What you need to do: Return nothing but the lines from the line containing "Viewport: 900px width, 675px height." through the last line of the records, reproduced exactly.

┄┄┄┄┄┄┄┄┄┄┄┄┄┄┄┄┄┄┄┄

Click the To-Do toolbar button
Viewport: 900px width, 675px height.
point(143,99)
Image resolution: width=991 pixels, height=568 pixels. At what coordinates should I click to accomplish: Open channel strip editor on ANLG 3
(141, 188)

┄┄┄┄┄┄┄┄┄┄┄┄┄┄┄┄┄┄┄┄

Task answer:
Viewport: 900px width, 675px height.
point(143,99)
Image resolution: width=991 pixels, height=568 pixels. At what coordinates should I click to accomplish: Open channel strip editor on ANLG 3
(141, 188)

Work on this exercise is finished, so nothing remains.